■ TO BE DONE
1/ Copy everything in the snowboard forum thread from "## Magnum626 (Dec" down to "was match it." word for word.
2/ List each distinct username that appears as a post heading in the snowboard forum thread.

■ SOURCE TEXT
******

Yeah, really. $349 + free shipping is amazing. That's as good as clearance if you ask me. Buy buy buy!


----------



## Magnum626 (Dec 31, 2009)

Yea I was doing a search today and couldn't believe my eyes. I tried searching other places but haven't found any deals close to it. The best other places could do was match it.

Now to find a deal on the Rome Targas.....:dunno:


----------



## paul07ss (Dec 29, 2008)

dam you guys!! legacy-r for 349$ shipped??? done deal.. ordered a 159 :cheeky4::laugh:


----------



## bravo_castle (Aug 16, 2007)

paul07ss said:


> dam you guys!! legacy-r for 349$ shipped??? done deal.. ordered a 159 :cheeky4::laugh:


Congrats!! 

I know of another forum member who picked up an 155 SL-R.(not me)


----------



## djsaad1 (Nov 7, 2008)

There are great deals there, I wonder why it's only neversummer though.


----------



## snedvesky (Dec 31, 2009)

do u think its worth it to spend $100 more and get a premier instead of a sierra crew?


----------



## AWNOW (Sep 12, 2009)

snedvesky said:


> do u think its worth it to spend $100 more and get a premier instead of a sierra crew?


instead of a what?


----------



## snedvesky (Dec 31, 2009)

Sierra Crew - Snowboards Reviews & Sale | SierraSnowboard.com


----------



## Toecutter (Oct 11, 2009)

snedvesky said:


> do u think its worth it to spend $100 more and get a premier instead of a sierra crew?


The Sierra Crew is a conventional camber board based on a Burton Custom, correct? I don't know first-hand about the Sierra Crew, but the Premier is a kick-ass balls-out awesome board (even at full price). $349.99 + free shipping is focking unreal for that board.


----------



## AWNOW (Sep 12, 2009)

snedvesky said:


> Sierra Crew - Snowboards Reviews & Sale | SierraSnowboard.com


I actually didn't know what you were talking of, but had an idea. 

That said, my question was a bit rhetorical


----------



## Toecutter (Oct 11, 2009)

******

■ DATASET SECTION
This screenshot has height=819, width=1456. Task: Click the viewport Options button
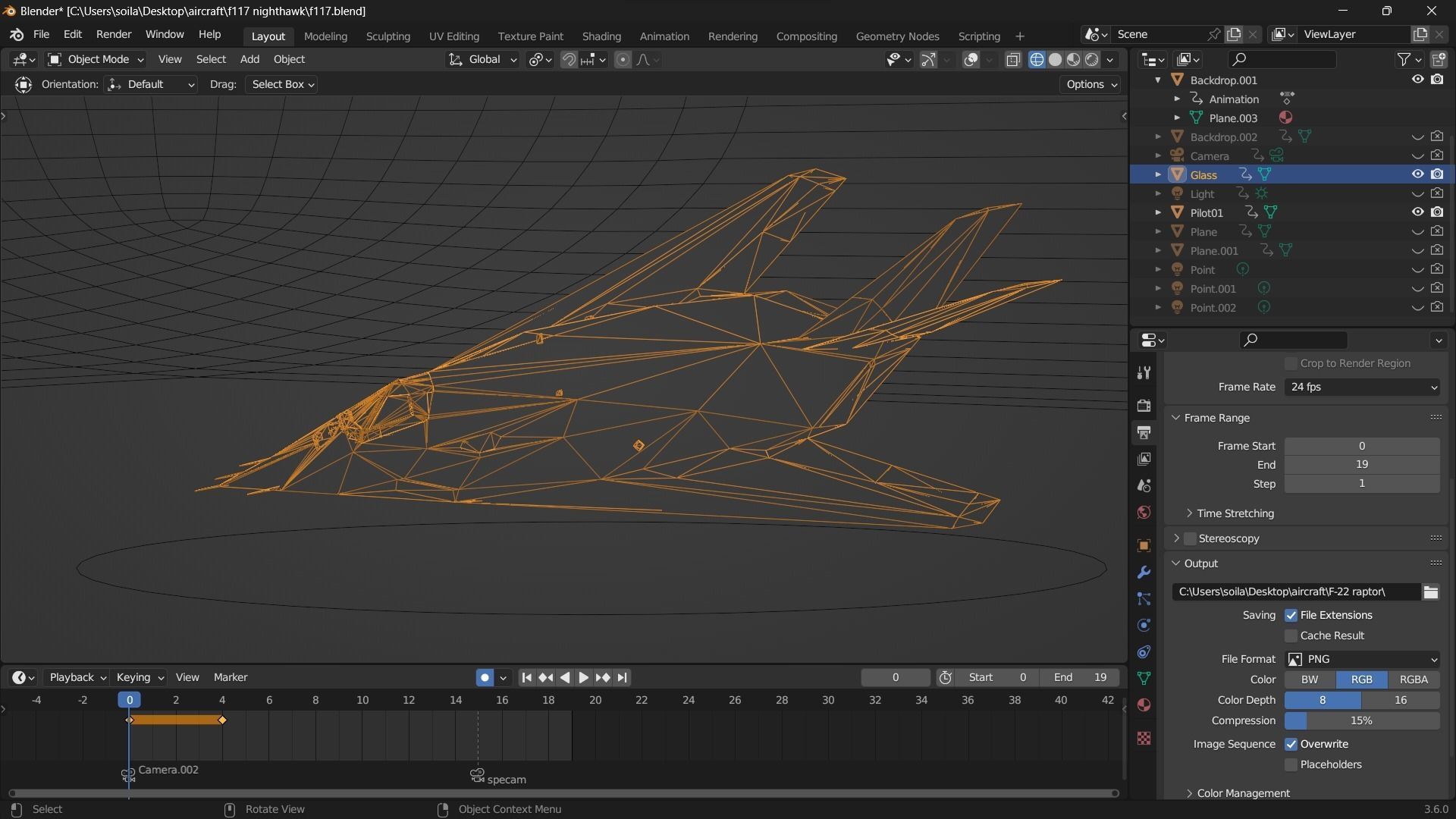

******

■ SOLUTIONS FOR EACH TASK
1/
## Magnum626 (Dec 31, 2009)

Yea I was doing a search today and couldn't believe my eyes. I tried searching other places but haven't found any deals close to it. The best other places could do was match it.

2/
Magnum626
paul07ss
bravo_castle
djsaad1
snedvesky
AWNOW
Toecutter